## REQUIRED TASKS
1. Answer these questions from the passage on chest CT scans for COVID-19, each on its own line:
(a) What share of people without COVID-19 did radiologists mislabel as having the disease, according to the Cochrane review?
(b) What simple tool does the passage say likely gives a treating physician as much information as a CT?
(c) In what year was the study in The New England Journal of Medicine published?
2. Name every group of people that the passage on chest CT scans for COVID-19 says faces risks beyond the individual undergoing the scan.
3. Extend the passage on chest CT scans for COVID-19 from its last sentence.

Mislabelling the cause

•An accurate test for etiognosis would be one in which a result would make the cause almost certain. The same Cochrane review mentioned above found that when radiologists convincingly labelled a CT pattern as being consistent with COVID-19 disease, they mislabelled 20% of those who did not have the disease as having COVID-19, getting the etiognosis wrong in a significant proportion of individuals. Telling someone who does not have COVID-19 that they do have the disease has serious implications, leaving the real diagnosis undetected, and subjecting the individual to the psychosocial consequences of the knowledge that she/he has the disease.

•The third reason that is often cited as being a reason to do a CT is for prognostication: a CT that appears worse is likely to lead to worse outcomes than a CT that appears better. Two comments need to be made in this context: the severity of lung involvement as seen on a CT is reflective of the status of the lungs at that point of time, and we know that this is a dynamic process, i.e., a limited involvement at an early stage could progress with time to a severe involvement; and a CT scan revealing severely affected lungs while oxygen levels remain high and unchanged is an extremely improbable event, suggesting that a CT is unlikely to give a treating physician more information than a simple tool such as an oximeter. It needs to be mentioned that in research settings, certain patterns of lung involvement (and not the mere quantum as reported by a score) have been associated with worse outcomes, but unfortunately, these have not been widely validated, and are not the reason why CT scans are presently being performed.

The risks

•“What is the harm in getting a CT of the chest done?” is another argument one hears often. A study published in The New England Journal of Medicine in 2007 postulated that “0.4% of all cancers in the United States may be attributable to the radiation from CT studies”, and further speculated that the current estimate could be in the range of 1.5%-2%. This potential harm would have been clearly acceptable had this been a highly accurate and useful test. In addition to this risk to the individual undergoing the scan, there are risks to radiology technicians, staff and doctors that need to be accounted for. Moreover, considering the fact that CT scanners need to be kept in closed air-conditioned spaces, the risk of transmission of the virus at such centres cannot be ruled out.

## THE DATA
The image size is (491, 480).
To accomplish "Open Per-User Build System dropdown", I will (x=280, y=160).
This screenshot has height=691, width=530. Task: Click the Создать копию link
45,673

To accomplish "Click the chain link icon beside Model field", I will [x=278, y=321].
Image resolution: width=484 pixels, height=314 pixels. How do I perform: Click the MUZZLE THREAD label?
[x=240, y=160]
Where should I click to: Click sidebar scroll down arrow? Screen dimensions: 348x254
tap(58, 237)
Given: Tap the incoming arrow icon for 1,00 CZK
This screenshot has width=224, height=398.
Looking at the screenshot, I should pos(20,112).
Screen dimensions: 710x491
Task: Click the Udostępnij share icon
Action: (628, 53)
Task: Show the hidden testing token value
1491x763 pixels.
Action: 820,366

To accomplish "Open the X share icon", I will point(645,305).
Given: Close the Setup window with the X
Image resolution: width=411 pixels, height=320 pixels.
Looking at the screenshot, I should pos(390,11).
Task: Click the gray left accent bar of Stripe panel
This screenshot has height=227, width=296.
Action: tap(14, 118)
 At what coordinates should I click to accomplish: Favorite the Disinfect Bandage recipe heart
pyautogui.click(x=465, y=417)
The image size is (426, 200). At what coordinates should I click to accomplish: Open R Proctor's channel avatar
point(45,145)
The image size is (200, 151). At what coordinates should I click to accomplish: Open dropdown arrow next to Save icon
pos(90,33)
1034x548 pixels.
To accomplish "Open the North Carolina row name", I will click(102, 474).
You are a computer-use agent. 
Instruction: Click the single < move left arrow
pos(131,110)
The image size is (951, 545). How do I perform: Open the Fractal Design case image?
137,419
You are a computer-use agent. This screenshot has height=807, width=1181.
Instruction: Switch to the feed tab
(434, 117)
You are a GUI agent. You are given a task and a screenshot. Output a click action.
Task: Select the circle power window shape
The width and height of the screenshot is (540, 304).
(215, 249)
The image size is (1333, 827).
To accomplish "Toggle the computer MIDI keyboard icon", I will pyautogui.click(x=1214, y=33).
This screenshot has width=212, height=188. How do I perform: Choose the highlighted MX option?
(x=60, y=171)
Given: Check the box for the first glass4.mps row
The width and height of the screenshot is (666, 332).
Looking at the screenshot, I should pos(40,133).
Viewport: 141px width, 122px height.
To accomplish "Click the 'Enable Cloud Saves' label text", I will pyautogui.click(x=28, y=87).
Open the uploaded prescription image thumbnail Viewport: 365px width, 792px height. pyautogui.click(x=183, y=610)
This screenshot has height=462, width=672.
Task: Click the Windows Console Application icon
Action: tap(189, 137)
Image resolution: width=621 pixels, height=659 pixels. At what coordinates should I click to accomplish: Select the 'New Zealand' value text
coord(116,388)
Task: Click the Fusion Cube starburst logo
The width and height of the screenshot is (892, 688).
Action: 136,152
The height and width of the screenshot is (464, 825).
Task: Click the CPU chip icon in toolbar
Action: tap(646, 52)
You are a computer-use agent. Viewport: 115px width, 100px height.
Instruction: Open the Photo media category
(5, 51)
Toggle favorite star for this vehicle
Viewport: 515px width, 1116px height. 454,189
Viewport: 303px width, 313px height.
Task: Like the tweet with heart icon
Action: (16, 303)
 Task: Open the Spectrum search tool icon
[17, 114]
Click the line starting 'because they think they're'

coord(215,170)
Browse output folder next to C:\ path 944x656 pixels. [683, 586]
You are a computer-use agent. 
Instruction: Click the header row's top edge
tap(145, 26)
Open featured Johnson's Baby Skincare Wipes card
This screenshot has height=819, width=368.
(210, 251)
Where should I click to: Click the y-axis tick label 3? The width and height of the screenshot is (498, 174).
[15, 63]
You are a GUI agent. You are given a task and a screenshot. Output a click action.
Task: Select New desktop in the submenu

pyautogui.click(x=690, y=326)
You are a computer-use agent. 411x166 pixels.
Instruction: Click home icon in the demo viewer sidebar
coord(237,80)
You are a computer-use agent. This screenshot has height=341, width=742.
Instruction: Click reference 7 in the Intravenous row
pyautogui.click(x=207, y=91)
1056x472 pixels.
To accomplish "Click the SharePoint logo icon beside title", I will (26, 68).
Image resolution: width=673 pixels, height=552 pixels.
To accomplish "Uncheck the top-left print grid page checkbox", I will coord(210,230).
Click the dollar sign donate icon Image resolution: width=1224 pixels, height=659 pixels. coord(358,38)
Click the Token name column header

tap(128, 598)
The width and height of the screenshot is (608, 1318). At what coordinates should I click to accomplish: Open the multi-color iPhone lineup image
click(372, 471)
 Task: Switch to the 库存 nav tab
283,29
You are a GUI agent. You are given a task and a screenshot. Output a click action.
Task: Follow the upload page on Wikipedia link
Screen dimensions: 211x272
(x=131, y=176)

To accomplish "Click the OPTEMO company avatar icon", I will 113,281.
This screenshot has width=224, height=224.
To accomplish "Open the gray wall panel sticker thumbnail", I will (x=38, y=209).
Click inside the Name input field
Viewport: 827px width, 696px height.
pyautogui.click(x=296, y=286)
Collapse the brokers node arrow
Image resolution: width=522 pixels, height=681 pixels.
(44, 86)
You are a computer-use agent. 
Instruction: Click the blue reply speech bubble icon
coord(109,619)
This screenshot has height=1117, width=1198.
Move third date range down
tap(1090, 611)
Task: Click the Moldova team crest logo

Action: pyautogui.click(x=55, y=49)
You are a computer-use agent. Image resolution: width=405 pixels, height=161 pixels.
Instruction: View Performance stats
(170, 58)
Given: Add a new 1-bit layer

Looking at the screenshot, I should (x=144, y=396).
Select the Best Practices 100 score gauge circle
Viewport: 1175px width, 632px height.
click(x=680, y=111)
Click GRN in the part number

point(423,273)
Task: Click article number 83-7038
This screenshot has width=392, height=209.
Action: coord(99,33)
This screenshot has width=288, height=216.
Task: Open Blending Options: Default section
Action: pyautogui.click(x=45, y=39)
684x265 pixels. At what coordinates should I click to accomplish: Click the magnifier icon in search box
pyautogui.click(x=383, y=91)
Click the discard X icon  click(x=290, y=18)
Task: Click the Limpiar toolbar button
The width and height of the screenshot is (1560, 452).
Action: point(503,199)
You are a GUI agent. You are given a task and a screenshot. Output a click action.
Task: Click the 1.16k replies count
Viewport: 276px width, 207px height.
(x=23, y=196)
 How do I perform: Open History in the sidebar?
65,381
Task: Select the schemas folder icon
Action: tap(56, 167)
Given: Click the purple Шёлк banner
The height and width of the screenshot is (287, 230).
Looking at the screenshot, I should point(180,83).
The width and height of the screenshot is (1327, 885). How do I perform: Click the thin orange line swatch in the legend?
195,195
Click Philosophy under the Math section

## TASK-BY-TASK RESULTS
1.
(a) 20%
(b) An oximeter
(c) 2007

2. Radiology technicians, staff, doctors

3.
•As a physician treating COVID-19 disease over the past year, I have ordered CT scans for less than 1% of the patients whom I have treated. I have ordered them to evaluate the possibility of other lung diseases when two RT-PCR swabs were negative in patients whose symptoms were consistent with COVID-19 disease, in patients in whom there was a possibility of blood clots in the lungs when hospitalised, and to look for secondary infections in individuals who have been in hospital for a long time and can sometimes have new infections after being admitted for COVID-19. Intensivists have on occasion used CT scans to optimise ventilator strategies for individuals with severe COVID-19 disease. Indications outside of these should be the exception, not the norm.

Raise queries

•So, if a physician asks that a CT scan be done, ask her/him a few questions. If it is being done for diagnosis, why not do an RT-PCR instead (or two RT-PCRs), considering the higher accuracy of the test? If it is being done despite COVID-19 being proven, ask whether a minimal involvement on the scan guarantees an uneventful clinical course, or whether a more than minimal involvement (when the oxygen levels are high, and the patient seems to be getting better) is a sign of impending deterioration. Ask whether treatment strategies have been proven to work better when guided by chest CTs (rather than clinical findings such as oxygen levels). If the answer to none of these satisfies you, consider the potential risks involved in getting that CT done, and feel free to make an informed decision.